**What needs to be done**
Can you rewrite the lines that begin with the one containing "Open a new browser" and end with the one containing "Action: [1043, 25]", with "Tool connector icon" replaced by "Tool connector button" and everything else left unchanged?

**Given data**
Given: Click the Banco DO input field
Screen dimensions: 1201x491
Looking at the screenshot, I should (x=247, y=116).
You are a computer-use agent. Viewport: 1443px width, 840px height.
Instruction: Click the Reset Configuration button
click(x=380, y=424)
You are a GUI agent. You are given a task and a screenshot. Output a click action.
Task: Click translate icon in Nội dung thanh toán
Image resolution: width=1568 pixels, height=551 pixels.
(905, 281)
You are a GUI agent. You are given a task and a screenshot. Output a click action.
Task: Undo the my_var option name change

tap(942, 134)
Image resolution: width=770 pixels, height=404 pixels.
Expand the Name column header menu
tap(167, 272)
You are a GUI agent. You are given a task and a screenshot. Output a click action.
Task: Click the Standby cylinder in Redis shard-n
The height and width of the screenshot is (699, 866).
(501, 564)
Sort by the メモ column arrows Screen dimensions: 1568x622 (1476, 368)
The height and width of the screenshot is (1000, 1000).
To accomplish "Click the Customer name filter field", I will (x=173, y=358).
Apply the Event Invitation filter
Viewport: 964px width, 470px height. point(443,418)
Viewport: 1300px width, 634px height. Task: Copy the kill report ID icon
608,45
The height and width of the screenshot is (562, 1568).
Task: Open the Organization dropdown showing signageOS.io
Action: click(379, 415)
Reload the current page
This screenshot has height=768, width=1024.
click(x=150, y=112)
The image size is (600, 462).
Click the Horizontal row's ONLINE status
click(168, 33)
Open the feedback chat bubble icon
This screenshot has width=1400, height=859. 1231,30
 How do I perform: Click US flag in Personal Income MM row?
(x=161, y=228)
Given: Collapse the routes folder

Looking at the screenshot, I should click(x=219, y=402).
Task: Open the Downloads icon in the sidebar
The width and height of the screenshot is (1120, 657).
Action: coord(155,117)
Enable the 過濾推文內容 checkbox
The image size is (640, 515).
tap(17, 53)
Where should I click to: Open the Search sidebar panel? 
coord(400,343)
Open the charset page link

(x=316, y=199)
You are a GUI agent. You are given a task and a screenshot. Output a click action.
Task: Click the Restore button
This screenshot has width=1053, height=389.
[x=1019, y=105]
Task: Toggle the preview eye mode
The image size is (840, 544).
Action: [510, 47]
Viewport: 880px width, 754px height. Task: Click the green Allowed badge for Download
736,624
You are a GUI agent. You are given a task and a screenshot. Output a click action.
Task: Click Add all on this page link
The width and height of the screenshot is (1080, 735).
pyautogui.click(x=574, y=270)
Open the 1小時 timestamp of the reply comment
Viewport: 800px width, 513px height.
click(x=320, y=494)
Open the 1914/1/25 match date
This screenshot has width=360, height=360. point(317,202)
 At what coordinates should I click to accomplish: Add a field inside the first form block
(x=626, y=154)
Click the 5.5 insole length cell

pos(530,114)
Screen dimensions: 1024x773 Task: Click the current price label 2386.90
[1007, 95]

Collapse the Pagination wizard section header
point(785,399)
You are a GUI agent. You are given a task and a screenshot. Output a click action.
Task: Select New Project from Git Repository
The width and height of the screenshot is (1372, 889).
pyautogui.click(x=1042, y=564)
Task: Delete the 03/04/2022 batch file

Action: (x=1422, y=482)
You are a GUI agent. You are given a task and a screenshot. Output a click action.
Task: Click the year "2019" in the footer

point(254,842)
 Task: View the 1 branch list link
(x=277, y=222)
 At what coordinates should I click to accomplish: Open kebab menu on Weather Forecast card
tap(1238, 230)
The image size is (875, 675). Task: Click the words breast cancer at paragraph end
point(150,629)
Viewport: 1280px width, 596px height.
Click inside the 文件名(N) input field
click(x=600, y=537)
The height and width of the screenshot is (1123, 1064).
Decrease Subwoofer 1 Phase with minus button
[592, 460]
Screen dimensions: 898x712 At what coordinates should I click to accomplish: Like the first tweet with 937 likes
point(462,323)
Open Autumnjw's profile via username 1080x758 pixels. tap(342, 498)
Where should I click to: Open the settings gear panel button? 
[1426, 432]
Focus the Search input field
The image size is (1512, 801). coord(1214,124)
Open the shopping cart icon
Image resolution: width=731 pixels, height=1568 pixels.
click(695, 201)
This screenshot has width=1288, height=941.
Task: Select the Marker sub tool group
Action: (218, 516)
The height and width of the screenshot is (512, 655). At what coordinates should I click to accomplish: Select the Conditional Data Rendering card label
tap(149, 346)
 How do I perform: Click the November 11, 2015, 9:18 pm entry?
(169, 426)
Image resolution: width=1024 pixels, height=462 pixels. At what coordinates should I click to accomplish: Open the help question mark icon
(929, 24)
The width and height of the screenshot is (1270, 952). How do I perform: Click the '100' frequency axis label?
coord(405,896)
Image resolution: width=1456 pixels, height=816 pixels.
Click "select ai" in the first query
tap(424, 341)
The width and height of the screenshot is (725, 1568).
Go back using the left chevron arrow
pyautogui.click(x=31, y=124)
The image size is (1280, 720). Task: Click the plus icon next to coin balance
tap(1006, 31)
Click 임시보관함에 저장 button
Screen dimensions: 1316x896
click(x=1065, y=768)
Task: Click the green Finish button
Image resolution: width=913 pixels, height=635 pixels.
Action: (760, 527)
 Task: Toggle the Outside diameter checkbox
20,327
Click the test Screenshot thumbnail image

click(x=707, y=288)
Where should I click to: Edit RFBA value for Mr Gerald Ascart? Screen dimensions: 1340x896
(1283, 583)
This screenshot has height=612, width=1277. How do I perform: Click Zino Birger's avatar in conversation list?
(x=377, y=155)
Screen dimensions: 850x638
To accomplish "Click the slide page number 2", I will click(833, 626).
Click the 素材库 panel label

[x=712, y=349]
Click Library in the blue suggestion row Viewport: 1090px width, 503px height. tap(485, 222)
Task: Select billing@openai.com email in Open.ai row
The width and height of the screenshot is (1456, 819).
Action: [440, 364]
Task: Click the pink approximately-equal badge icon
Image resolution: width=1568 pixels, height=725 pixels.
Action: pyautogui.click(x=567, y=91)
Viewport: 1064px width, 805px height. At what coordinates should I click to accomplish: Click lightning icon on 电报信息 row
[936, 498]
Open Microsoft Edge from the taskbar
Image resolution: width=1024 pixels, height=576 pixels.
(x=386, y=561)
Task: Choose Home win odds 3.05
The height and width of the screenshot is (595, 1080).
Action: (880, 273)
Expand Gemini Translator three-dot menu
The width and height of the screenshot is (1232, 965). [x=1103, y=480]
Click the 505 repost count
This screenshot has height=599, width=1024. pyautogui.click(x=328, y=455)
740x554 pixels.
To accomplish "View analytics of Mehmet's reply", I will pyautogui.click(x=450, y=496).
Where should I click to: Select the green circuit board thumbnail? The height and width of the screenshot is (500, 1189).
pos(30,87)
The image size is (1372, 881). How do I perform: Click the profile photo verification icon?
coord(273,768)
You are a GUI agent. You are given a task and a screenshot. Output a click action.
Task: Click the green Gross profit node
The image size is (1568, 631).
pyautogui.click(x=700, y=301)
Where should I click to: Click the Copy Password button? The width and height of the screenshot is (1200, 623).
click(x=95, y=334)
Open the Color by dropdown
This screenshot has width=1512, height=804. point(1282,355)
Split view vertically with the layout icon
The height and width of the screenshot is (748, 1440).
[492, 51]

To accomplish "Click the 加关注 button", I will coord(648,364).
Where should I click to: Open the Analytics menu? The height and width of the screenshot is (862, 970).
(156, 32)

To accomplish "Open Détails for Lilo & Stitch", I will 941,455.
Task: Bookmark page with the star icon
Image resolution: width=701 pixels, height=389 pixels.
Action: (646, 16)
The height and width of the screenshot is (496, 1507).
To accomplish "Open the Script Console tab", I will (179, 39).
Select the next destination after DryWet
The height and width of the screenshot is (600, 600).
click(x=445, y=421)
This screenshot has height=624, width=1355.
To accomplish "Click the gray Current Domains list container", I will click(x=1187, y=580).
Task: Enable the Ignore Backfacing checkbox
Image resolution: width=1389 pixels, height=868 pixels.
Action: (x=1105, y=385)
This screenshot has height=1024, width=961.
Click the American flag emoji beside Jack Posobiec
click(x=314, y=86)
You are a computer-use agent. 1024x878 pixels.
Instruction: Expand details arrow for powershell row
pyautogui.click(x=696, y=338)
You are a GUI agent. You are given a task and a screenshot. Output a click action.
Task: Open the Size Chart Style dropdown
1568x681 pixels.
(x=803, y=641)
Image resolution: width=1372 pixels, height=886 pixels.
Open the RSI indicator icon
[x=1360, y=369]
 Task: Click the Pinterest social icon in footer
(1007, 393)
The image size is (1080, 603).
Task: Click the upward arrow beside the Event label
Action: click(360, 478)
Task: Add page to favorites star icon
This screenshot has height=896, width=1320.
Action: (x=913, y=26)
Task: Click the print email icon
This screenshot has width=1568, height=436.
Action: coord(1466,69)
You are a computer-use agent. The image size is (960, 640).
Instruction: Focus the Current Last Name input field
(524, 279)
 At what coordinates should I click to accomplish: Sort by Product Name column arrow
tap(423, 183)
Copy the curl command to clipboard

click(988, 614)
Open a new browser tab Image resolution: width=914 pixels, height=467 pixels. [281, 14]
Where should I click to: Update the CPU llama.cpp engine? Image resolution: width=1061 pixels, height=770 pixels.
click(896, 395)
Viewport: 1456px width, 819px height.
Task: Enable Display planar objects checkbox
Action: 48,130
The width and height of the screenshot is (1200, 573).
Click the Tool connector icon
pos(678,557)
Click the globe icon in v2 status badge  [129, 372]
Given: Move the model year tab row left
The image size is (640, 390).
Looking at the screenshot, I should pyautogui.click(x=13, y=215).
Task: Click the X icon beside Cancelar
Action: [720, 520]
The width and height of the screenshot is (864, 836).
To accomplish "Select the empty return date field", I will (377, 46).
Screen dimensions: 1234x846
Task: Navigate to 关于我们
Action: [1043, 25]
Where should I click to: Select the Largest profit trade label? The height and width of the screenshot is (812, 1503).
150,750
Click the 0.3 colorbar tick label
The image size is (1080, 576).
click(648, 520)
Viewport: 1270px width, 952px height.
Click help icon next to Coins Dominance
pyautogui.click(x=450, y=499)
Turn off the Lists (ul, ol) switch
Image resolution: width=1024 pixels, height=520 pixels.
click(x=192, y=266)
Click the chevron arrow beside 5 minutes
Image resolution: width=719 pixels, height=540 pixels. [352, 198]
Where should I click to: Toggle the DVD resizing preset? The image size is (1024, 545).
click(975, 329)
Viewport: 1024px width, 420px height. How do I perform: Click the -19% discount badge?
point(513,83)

**Result below**
Open a new browser tab Image resolution: width=914 pixels, height=467 pixels. [281, 14]
Where should I click to: Update the CPU llama.cpp engine? Image resolution: width=1061 pixels, height=770 pixels.
click(896, 395)
Viewport: 1456px width, 819px height.
Task: Enable Display planar objects checkbox
Action: 48,130
The width and height of the screenshot is (1200, 573).
Click the Tool connector button
pos(678,557)
Click the globe icon in v2 status badge  [129, 372]
Given: Move the model year tab row left
The image size is (640, 390).
Looking at the screenshot, I should pyautogui.click(x=13, y=215).
Task: Click the X icon beside Cancelar
Action: [720, 520]
The width and height of the screenshot is (864, 836).
To accomplish "Select the empty return date field", I will (377, 46).
Screen dimensions: 1234x846
Task: Navigate to 关于我们
Action: [1043, 25]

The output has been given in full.